Suasana Mencekam Duel Prancis dan Maroko di Luar Lapangan, Kota Paris Siaga 1
Muhammad Nursina Rasyidin July 09, 2026 05:30 PM

 

TRIBUNNEWS.COM - Pertandingan babak perempat final Piala Dunia 2026 antara Prancis dan Maroko bakal menjadi salah satu sorotan terbesar di berbagai belahan dunia.

Demikian pula yang ada dalam benak pemerintah Prancis menjelang terjadinya pertandingan itu pada Jumat (10/7/2026) pukul 03.00 WIB di Boston Stadium, Massachussets, Amerika Serikat.

Pemerintah Prancis akan mengerahkan pasukan keamanan ekstra di kota Paris untuk mencegah terjadinya hal-hal yang tidak diinginkan.

Prancis sendiri cukup percaya diri untuk tampil menghadapi Maroko di pertandingan 8 besar nanti.

Mereka datang dengan lini depan yang sangat mentereng dan menjadi dambaan tim mana pun.

Kombinasi antara Kylian Mbappe, Michael Olise, dan Ousmane Dembele menjadi momok mematikan bagi lini belakang negara -negara yang menjadi lawan.

"Di Piala Dunia sekarang, Mbappe punya peran sebagai pemain nomor sembilan alias target man," ujar Gigih, seorang football enthusiast, dalam podcast Super Taktik di kantor Tribunnews Solo, Karanganyar, Jawa Tengah.

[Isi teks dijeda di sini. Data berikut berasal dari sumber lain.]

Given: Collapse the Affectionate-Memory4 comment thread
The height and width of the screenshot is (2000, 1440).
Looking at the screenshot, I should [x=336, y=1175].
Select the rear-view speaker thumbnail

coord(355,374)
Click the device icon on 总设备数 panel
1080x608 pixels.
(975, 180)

"Dibantu pemain sekelas Dembele dan Olise, Mbappe tetap akan menjadi tumpuan bagi Deschamps,"

"Deschamps ini tipe pelatih seperti Ancelotti, ia akan membangun kualitas timnya dengan pemain kunci yang ia miliki, dan kalau di Prancis, ya Kylian Mbappe," lanjutnya.

Baca juga: Latihan Rahasia Maroko Hadapi Prancis, Cuma Pemain Cadangan Diumbar Depan Media

Terlepas dari kemampuan lini depan yang mentereng, Prancis tetap harus waspada dengan Maroko.

Maroko juga datang dengan momentum luar biasa selama mengikuti Piala Dunia 2026.

Untuk itu, panasnya pertandingan di atas lapangan bisa saja merembet ke area nonton bareng yang ada di Paris.

Pemerintah Paris berencana menutup sementara stasiun metro (kereta bawah tanah) dan meluncurkan drone untuk memantau situasi, terkhusus di area yang menjadi konsentrasi massa, dikutip dari Hespress.

Beberapa stasiun metro di sekitar Champs-Elysees dan lokasi-lokasi lain yang menjadi pusat keramaian akan ditutup mulai pukul 21.00 waktu setempat, seiring upaya pihak berwenang mengendalikan ribuan pendukung yang diperkirakan akan berkumpul untuk merayakan sebelum dan sesudah pertandingan.

Pertandingan Prancis dan Maroko akan digelar pada pukul 22.00 waktu Paris.

Untuk itu, pihak keamanan mulai melakukan pencegahan jauh sebelum kick off dimulai dan setelah pertandingan rampung.

Petugas keamanan tambahan juga akan dikerahkan di berbagai lokasi penting, termasuk kawasan wisata dan area sering dikunjungi oleh pendukung sepak bola.

Pihak berwenang mengatakan langkah-langkah tersebut bertujuan untuk menjamin keselamatan publik dan mencegah terjadinya kerusuhan, sekaligus tetap memberikan kesempatan kepada para pendukung untuk merayakan event yang sedang berlangsung.

Pihak berwenang Prancis memperkirakan sebagian besar suporter akan berkumpul secara damai.

Namun, mereka menegaskan pengamanan ketat tetap diperlukan mengingat insiden-insiden yang pernah terjadi dalam pertandingan-pertandingan bergengsi sebelumnya.

Salah satu contohnya adalah saat Piala Dunia 2022 berlangsung, yang juga mempertemukan Prancis dan Maroko, yang kala itu digelar di babak semifinal.

Setelah laga usai, penggemar Prancis dan Maroko terlibat bentrok.

Akibatnya, 260 orang ditangkap pihak keamanan Prancis, di mana 167 di antaranya terjadi di Paris.

Pihak Prancis pastinya tak ingin hal itu kembali terjadi dan memilih melakukan pencegahan dengan mengerahkan petugas dan protokol keamanan ketat.

Pihak keamanan juga akan memantau situasi media sosial untuk memetakan hal-hal yang bisa terjadi di sana.